Readers mail: please meet Bob

A few days ago, I received an email from a reader asking for advice for his dog Bob, a Border Collie. The purpose of this blog is to share problems between us owners of “special” dogs and so I decided to share the story of Bob, after getting the green light from its owner.

Here is his mail:

“Bob is now nearly 1,5 years old. We’ve got him since he was 9 weeks old. As a pup, Bob was very small, scared, shy and anxious. His other brothers and sisters were more interested in humans.

Also in puppy class, Bob was a very shy puppy. He didn’t play for several weeks. But he was very obedient since the beginning! He’s so smart and definitely a quick learner! After a few months of works on socialization, he was still very shy and insecure. I’ve socialized him as much as possible.

At home, or somewhere after a walk or a playing session he can’t settle himself. He is constantly following everything that moved around him.

Today Bob is still a very insecure dog. His reaction to strangers is still insecure and anxious. He just puts himself behind me and he starts barking. At the same time, he reacts extremely hyperactive and happy to the few people he trusts. He makes weird noises and wags his tail.”

So, Bob’s problems can be summed up in two macro areas: on one hand, he is a scary and insecure dog, but at the same time he wants to interact with the people he loves and he’s not able to calm himself.

For this reason, I advised Bob’s owner to exercise in two directions: working on the self-esteem and building the concept of calm.


work on self-esteem
Eskimokettu / Pixabay
Working on the self-esteem

Working on the self-esteem of a dog means making sure that he believes in himself, also through his trust for the owner. So you do not have to force the dog to do things that scare him, but give him the time to understand that there is nothing to be afraid of. For example, Argos can be frightened suddenly for stupid reasons, like a plastic bag left on the ground. In this case, I try to make him understand that there is nothing to fear of, I approach the bag behaving in a relaxed and happy (oh what a beautiful bag! Amazing!) giving him all the time he needs to approach it and to realize that there is nothing to be worried. So I can finally collect the bag and throw it in the trash.

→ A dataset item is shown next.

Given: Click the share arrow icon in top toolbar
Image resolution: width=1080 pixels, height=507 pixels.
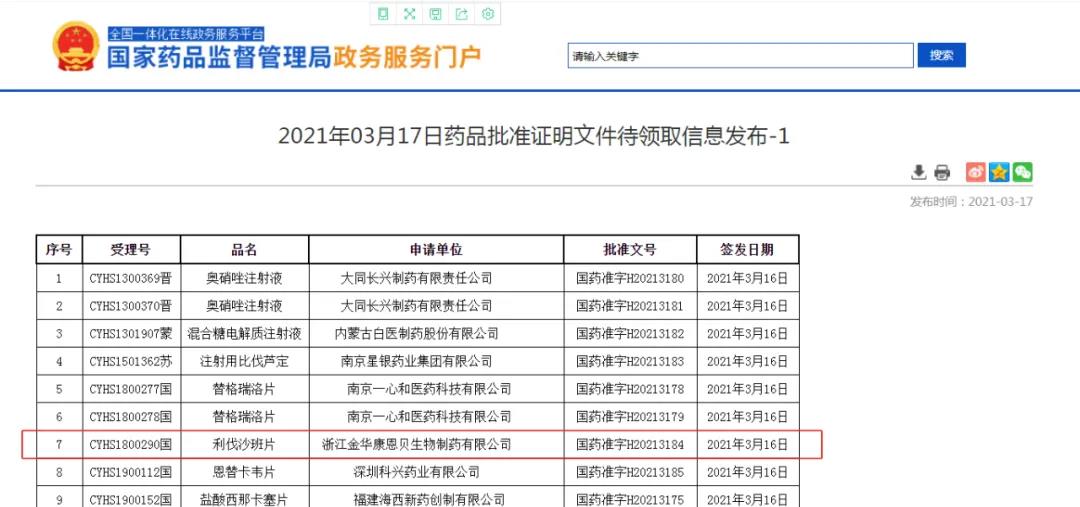Looking at the screenshot, I should coord(462,14).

Also, I helped him understand that he can handle and overcome his fears.

Another way of working on the self-esteem of a dog is to make him do things he loves and is good at. For example, we make interactive walks becauseI understand that Argos feels good about doing these little exercises. The same concept can be applied to problem solving games, provided they are not too difficult to solve because in that case, they would have the opposite effect.

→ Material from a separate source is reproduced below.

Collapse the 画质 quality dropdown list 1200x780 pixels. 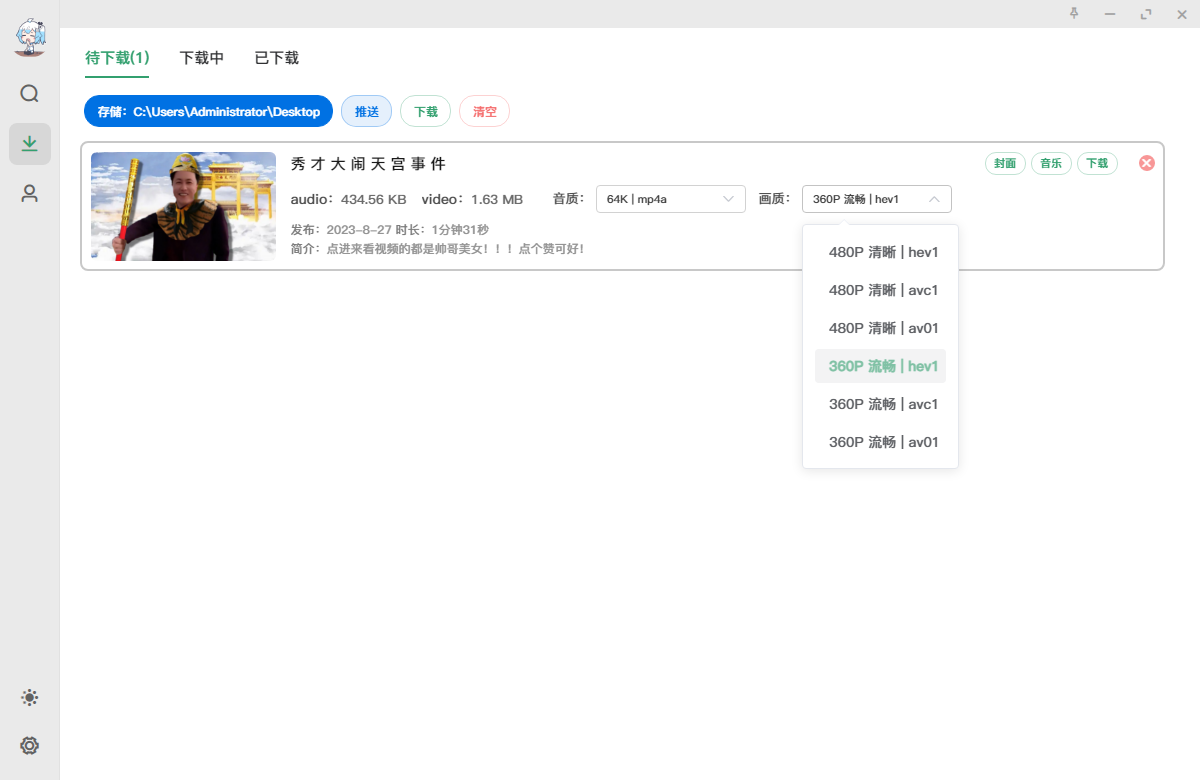tap(876, 199)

Building the concept of the calm

Bob’s other big problem is not being able to calm himself, especially at home. One way to exercise the calm at home is by giving the dog something to eat or lick – like the Kong – and sit next to him. While you watch TV or read a book, the dog entertains itself and learns to don’t interact. Put the dog bed in the right place is essential for working on the calm. It is also necessary to maintain a general state of calm at home: our dog also learns by copying our behavior. Finally, since Bob tends to jump and bark with too much joy when he sees someone he loves, I advised him to ignore the dog, turning and leaving the room.


Finally, I have stressed that to solve problems of this kind it is necessary to be directly followed by a dog educator or dog instructor who understands Bob’s special needs and that my advice by mail cannot absolutely replace this figure. However, having also been on the other side, I know for sure that having someone to talk to with is really very useful.